O que é hoje o rosto de Clint Eastwood? Uma figura em contraluz, escurecida, da qual se vê apenas alguns pedaços parcialmente iluminados. Um rosto opaco, de pequenos gestos, que no mais das vezes só refletem as ações de outros rostos ou corpos, se abismam, se impressionam, se mostram aterrados com o que vêem: aterrado ao ponto da falta de gestos. Esse rosto de pedra, Eastwood soube sempre usar de forma inigualável, desde a empáfia em seus primeiros western-spaghettis à figura cheia de rugas e culpas de seus últimos filmes. O rosto de Eastwood é um rosto que problematiza seu próprio envelhecimento dentro de uma indústria de cinema que geralmente conjura seus artistas sexagenários para fora das telas ou reduz sua participação a pequenos papéis secundários cheios de nobreza. Em Eastwood, esse envelhecimento tem de nobreza muito pouco, mas muito de dignidade: uma dignidade de meias furadas, sonhos frustrados, olhos cegos e falhas de caráter. O cavaleiro pálido dos tempos áureos se transforma em cético escuro.

A parceria com o diretor de fotografia Tom Stern a partir de Dívida de Sangue dá ao cinema de Clint Eastwood em geral um clima escurecido, soturno, como se o universo cotidiano participasse de um estranho complô de filme de terror vivido à luz do dia. E Menina de Ouro, o bebê também envelhecido - para a idade de uma boxeadora em começo de carreira - de um milhão de dólares, acrescenta mais tons de negro à paleta eastwoodiana, fazendo casa perfeitamente para a tragédia meta-familiar que está para acontecer aos personagens.

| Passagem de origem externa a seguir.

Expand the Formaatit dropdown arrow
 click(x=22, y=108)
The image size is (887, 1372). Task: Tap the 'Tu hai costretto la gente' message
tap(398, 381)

Porque o cinema de Eastwood, ao menos desde Os Imperdoáveis (1992), parece circular por dois pólos ao mesmo tempo diferentes e complementares: o corpo que envelhece – Cowboys do Espaço como tratado ontológico e vários outros, de Os Imperdoáveis a Dívida de Sangue, como variações – e a paternidade transversa. Seus protagonistas são familiares - quase sempre pais - falidos, que tentam criar elos de ligação familiar fora da filiação sangüínea (Um Mundo Perfeito e Crime Verdadeiro sendo apenas os casos mais evidentes, pois até em Meia-Noite no Jardim do Bem e do Mal e em Sobre Meninos e Lobos são estruturas de paternidade que permitem fazer existir todo o relato). Existe sempre um elemento subversivo nessa substituição trans: um homem que vem de longe para fazer da mulher de outro a sua (As Pontes de Madison), uma criança que se adota para fazê-la ter a infância que não se teve (Um Mundo Perfeito), um amigo a quem se deve confessar quando o padre foi incapaz de dar ouvidos à confissão protocolar (talvez a cena chave de Menina de Ouro). É uma substituição que sutilmente engaja seus personagens para fora dos circuitos de deus, família e propriedade, e os obriga a uma reconstrução do sentido da vida muito longe daquilo que é o discurso oficial sobre ela.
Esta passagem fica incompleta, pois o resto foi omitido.